April 2023. Reading Time: 10 Minutes. Author: Nicolas Rabener.
SUMMARY
- Stocks can be ranked by their upside and downside betas to the S&P 500
- Results in strong sector biases and factor exposures
- Excess returns from upside stocks were negative, zero for downside stocks
INTRODUCTION
Most capital allocators use correlation to identify strategies that may add diversification benefits to their portfolios. However, average correlations are often misleading. For example, a market-neutral merger arbitrage strategy is uncorrelated to stocks in good times, but when stocks crash then mergers between companies fall apart. In this case, diversification benefits fail to materialize when most needed (read Merger Arbitrage: Arbitraged Away?).
A perhaps better metric for evaluating diversifying strategies is downside betas to the S&P 500, which represent the betas calculated by only using the negative returns of the stock market. If a strategy has a negative downside beta, then it would generate positive returns when stocks decline.
Although downside betas are most useful for reviewing asset classes or funds, the concept can also be used for stock selection, which we explore in this article.
DOWNSIDE VERSUS UPSIDE STOCKS
We consider our universe as all stocks traded in the US stock market with a market capitalization above $1 billion. We calculate the upside and downside betas for each stock for the trailing 12 months, and create two portfolios by selecting the 10% of stocks with the highest upside and 10% of stocks with the lowest downside betas. These portfolios are rebalanced on a monthly basis and stocks are weighted equally.

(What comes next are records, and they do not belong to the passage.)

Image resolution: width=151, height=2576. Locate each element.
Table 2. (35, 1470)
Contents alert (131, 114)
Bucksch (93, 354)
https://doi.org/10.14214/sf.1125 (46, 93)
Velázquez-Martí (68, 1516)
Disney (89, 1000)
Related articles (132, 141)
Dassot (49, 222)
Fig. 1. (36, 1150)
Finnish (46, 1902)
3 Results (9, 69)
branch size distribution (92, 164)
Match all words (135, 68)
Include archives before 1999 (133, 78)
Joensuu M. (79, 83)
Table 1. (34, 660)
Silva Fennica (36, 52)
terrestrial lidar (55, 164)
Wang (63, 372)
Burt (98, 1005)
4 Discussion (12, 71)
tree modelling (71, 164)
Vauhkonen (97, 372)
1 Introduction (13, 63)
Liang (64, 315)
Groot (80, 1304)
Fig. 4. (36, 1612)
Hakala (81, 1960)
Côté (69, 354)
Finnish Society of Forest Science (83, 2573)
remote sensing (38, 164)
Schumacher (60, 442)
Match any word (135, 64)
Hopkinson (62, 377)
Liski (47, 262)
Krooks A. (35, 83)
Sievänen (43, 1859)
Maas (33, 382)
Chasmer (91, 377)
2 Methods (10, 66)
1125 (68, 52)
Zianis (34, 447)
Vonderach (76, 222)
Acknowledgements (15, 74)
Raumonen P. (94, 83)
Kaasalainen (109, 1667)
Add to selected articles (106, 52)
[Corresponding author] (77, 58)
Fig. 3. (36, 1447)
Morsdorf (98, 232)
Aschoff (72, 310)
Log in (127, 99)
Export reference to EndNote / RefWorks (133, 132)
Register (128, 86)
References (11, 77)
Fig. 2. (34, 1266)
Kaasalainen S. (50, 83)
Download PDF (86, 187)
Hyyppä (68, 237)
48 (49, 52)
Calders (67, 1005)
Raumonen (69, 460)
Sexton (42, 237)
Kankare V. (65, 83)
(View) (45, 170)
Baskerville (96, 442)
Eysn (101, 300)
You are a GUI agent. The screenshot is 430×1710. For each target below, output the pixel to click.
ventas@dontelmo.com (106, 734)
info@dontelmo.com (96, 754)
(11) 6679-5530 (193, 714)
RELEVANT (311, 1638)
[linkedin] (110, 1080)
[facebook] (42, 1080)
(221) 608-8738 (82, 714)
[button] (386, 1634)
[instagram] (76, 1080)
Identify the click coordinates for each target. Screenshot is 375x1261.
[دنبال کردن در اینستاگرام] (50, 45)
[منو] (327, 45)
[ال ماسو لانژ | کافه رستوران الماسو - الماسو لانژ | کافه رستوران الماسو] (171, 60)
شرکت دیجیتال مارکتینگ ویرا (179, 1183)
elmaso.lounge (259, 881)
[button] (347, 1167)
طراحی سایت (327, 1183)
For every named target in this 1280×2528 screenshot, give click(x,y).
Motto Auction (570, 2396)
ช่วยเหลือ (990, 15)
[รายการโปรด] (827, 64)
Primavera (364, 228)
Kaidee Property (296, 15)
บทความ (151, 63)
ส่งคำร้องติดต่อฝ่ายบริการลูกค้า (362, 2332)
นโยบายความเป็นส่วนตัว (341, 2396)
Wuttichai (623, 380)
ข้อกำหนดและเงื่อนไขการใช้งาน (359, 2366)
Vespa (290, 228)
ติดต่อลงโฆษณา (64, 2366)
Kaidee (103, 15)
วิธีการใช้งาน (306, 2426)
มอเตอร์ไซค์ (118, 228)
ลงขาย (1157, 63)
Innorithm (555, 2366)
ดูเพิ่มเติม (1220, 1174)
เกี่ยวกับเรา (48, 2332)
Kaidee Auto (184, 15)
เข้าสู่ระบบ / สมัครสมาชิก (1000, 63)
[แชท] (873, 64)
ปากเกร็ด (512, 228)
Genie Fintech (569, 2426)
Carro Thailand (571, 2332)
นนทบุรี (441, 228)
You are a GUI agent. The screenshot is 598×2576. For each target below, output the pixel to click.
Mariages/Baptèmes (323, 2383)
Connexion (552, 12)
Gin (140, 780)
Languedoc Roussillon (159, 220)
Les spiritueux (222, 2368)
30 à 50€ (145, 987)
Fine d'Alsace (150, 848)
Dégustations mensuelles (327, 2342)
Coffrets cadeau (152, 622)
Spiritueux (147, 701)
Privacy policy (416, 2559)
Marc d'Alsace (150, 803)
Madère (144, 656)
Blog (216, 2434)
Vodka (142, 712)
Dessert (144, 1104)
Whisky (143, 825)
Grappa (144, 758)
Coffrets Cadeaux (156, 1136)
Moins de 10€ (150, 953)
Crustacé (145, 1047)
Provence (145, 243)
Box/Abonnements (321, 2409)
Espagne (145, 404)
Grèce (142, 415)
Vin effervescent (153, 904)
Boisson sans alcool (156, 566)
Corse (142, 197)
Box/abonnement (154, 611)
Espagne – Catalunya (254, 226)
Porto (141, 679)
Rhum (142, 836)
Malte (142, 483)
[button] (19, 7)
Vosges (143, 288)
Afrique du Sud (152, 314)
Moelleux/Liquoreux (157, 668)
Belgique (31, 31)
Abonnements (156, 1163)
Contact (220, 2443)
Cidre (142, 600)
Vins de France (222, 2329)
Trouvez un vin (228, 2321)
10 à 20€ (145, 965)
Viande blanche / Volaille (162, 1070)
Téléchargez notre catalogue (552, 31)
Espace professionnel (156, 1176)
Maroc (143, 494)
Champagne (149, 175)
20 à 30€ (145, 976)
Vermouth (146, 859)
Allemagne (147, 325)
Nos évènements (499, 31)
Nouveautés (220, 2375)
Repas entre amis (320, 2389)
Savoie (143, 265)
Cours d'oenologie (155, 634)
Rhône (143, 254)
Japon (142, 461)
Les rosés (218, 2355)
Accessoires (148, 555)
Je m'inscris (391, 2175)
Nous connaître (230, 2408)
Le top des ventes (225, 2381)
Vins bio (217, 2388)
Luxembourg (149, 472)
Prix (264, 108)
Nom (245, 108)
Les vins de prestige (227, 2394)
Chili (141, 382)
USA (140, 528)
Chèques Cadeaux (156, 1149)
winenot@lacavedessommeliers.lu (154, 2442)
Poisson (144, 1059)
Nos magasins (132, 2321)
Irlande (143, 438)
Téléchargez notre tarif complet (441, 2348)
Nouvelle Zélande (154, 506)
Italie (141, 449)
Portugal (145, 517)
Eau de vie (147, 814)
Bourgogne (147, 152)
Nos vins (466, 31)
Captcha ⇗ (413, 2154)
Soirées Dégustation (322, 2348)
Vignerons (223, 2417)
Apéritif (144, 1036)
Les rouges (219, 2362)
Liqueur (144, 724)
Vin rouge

We observe that the median beta of the upside beta portfolio was 1.9 in the period from 2002 to 2023, which can be compared to a leveraged position in the stock market. In contrast, the median beta of the downside beta portfolio was 0.4. It is interesting to observe that the downside beta was never negative during those 20 years, ie almost all stocks were positively correlated with the stock market. It seems that the diversification benefits from stocks are limited.